— START —

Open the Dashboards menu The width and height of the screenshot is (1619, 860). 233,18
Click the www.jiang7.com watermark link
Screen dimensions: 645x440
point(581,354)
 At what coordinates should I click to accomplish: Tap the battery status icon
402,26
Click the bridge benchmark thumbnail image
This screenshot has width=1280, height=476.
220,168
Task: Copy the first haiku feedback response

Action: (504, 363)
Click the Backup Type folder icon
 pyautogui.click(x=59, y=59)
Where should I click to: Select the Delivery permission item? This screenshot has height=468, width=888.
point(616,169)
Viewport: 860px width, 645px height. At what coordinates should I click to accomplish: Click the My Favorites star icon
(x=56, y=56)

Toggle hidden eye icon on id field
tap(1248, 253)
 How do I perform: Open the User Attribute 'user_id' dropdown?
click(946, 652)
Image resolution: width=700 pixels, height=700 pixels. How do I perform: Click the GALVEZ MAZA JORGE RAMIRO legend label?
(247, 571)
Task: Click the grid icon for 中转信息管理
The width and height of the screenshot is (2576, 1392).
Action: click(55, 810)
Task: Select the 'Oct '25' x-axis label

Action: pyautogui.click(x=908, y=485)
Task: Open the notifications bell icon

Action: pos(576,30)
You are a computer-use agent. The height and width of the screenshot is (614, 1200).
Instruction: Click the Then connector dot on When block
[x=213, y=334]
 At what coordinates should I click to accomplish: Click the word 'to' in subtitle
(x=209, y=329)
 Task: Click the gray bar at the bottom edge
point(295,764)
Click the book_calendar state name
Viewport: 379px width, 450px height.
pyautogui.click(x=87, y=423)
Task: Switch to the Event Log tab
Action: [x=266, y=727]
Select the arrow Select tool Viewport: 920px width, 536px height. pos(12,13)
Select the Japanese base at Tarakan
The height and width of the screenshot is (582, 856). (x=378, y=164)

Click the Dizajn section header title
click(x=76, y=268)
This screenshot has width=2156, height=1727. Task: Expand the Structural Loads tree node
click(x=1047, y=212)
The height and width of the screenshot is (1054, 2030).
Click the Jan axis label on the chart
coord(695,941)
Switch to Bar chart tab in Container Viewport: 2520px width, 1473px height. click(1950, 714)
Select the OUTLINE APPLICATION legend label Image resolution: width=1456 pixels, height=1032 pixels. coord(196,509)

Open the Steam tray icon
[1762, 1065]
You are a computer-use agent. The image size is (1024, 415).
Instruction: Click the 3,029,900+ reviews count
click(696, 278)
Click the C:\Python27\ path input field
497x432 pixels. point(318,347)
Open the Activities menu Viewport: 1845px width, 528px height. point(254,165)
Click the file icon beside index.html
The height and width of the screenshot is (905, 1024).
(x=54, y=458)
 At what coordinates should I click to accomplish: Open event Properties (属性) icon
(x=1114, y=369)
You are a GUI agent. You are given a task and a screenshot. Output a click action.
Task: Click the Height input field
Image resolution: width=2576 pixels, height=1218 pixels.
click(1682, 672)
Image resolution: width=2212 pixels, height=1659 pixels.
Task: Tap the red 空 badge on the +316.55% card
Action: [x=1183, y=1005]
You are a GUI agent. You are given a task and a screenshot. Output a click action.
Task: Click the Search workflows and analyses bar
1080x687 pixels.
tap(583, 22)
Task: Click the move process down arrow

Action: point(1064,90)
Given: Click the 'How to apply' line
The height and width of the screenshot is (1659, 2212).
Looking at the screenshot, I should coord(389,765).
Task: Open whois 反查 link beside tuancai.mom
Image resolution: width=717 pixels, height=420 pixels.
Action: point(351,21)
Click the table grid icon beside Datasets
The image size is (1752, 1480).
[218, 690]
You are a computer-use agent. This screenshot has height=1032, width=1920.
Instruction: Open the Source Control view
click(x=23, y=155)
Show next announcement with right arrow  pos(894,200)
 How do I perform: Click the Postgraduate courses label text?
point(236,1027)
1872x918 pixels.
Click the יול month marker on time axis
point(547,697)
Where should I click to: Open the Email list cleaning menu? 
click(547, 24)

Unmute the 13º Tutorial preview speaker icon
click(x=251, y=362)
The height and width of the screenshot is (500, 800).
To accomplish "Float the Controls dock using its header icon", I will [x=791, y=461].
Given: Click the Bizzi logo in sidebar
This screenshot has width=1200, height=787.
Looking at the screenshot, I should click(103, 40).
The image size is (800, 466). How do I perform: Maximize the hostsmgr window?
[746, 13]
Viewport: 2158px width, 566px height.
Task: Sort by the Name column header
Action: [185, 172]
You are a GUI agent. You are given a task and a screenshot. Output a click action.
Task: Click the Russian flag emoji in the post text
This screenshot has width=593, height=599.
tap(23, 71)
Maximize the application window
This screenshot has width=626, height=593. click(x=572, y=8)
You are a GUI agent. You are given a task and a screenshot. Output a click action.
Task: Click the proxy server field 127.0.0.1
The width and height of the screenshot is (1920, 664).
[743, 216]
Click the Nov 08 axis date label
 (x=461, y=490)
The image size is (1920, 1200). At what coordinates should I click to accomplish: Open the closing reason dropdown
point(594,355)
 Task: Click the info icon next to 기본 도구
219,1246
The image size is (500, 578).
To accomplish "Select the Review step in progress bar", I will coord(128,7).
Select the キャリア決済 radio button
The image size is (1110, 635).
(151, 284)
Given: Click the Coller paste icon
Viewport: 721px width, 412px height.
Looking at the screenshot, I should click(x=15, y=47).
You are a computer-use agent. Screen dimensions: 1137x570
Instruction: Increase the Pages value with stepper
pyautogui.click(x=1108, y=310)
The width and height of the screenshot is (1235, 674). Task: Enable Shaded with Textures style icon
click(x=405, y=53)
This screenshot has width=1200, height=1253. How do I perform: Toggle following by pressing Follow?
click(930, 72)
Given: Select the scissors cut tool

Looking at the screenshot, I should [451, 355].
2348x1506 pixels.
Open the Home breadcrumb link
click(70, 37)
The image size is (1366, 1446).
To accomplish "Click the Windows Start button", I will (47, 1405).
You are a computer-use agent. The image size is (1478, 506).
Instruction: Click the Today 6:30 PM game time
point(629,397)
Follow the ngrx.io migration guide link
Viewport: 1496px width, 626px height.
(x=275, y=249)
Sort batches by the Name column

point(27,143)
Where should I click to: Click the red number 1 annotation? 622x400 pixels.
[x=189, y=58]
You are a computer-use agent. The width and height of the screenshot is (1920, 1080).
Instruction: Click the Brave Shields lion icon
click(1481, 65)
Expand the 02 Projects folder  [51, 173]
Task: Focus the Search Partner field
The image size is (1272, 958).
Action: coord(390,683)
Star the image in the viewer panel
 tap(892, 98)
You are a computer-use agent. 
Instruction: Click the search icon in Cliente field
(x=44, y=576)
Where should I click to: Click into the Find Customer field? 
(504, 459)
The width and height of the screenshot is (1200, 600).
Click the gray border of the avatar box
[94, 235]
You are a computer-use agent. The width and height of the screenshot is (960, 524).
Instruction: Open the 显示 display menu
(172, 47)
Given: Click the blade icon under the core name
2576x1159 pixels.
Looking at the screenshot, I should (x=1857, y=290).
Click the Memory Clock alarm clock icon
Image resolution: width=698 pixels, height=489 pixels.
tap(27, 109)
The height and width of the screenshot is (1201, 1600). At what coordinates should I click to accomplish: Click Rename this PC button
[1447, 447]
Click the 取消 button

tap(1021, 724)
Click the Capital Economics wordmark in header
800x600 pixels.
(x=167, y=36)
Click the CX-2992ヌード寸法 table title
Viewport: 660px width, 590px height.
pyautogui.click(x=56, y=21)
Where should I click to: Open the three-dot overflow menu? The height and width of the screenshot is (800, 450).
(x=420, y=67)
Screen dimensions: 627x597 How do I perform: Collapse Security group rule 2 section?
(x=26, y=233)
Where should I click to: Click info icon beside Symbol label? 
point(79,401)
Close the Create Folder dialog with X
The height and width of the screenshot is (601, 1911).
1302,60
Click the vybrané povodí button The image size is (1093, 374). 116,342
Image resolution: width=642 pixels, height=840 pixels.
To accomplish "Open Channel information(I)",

— END —

- [Goal of the exercise] Print, with no changes, the part of the listing that opens with the line containing "Click the C:\Python27\ path input field" and closes with the line containing "Looking at the screenshot, I should coord(389,765).", including both of those lines.

- [Task output]
Click the C:\Python27\ path input field
497x432 pixels. point(318,347)
Open the Activities menu Viewport: 1845px width, 528px height. point(254,165)
Click the file icon beside index.html
The height and width of the screenshot is (905, 1024).
(x=54, y=458)
 At what coordinates should I click to accomplish: Open event Properties (属性) icon
(x=1114, y=369)
You are a GUI agent. You are given a task and a screenshot. Output a click action.
Task: Click the Height input field
Image resolution: width=2576 pixels, height=1218 pixels.
click(1682, 672)
Image resolution: width=2212 pixels, height=1659 pixels.
Task: Tap the red 空 badge on the +316.55% card
Action: [x=1183, y=1005]
You are a GUI agent. You are given a task and a screenshot. Output a click action.
Task: Click the Search workflows and analyses bar
1080x687 pixels.
tap(583, 22)
Task: Click the move process down arrow

Action: point(1064,90)
Given: Click the 'How to apply' line
The height and width of the screenshot is (1659, 2212).
Looking at the screenshot, I should coord(389,765).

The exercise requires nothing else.